Don't allow misinformation and frighteningly prevalent conspiracy theories to sway you: Yes, you should get a flu shot. And, yes, assuming everyone in your family is at least 6 months old and free of identified risks, they should too. In a flu season where 11 Kern County residents have died from the latest strain as of Jan. 20, this plea ought to seem like a no-brainer.
Sadly, this isn't the case for some. Whether it's movie-star-turned-misguided-crusader Jenny McCarthy spouting how vaccines cause autism or myriad underground "health" bloggers warning that flu shots themselves cause the flu, there's no shortage of noise. Don't buy it. There is no scientifically accepted evidence that flu vaccines are unsafe.
But, for kicks, what exactly is in these shots?
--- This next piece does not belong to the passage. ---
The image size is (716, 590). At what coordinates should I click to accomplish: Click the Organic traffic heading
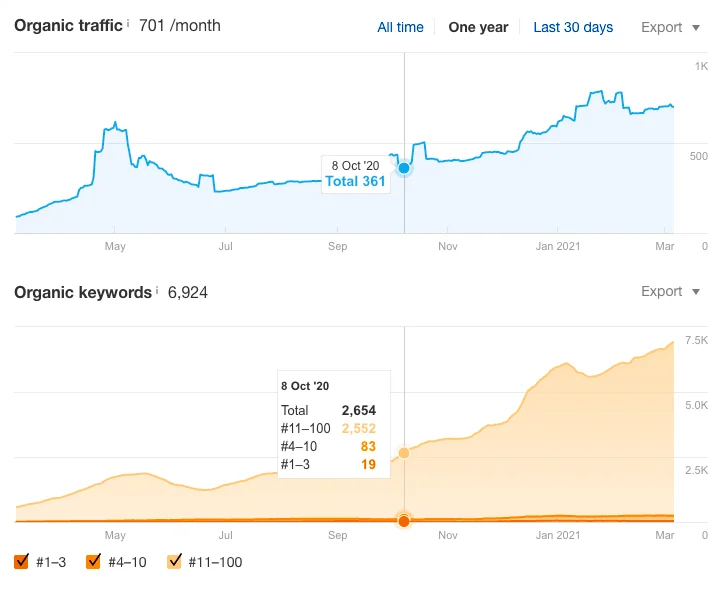coord(67,25)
According to the Centers for Disease Control and Prevention, vaccines often include: aluminum salts to stimulate response to antigens; sugars or gelatin to keep vaccines potent during transport and storage; egg protein to grow enough of the virus to make the vaccine; formaldehyde to kill viruses or inactive toxins; and residual antibiotics to prevent bacterial contamination during manufacturing.
The ingredient that has caused the most controversy is thimerosal, a mercury-containing organic compound that has been widely used in vaccines since the 1930s, including multi-dose flu vaccines. But the CDC maintains there's zero evidence that small doses of thimerosal cause any harm (other than minor redness or swelling at the injection site), but manufacturers have stopped including it for children's vaccines as a precaution. Similarly, the FDA says it's working with manufacturers to "reduce or eliminate thimerosal from vaccines."
Unlike children, adults largely have a say in whether they personally get vaccinated. Should you get a flu shot? Weighing the evidence, the answer should be an easy one.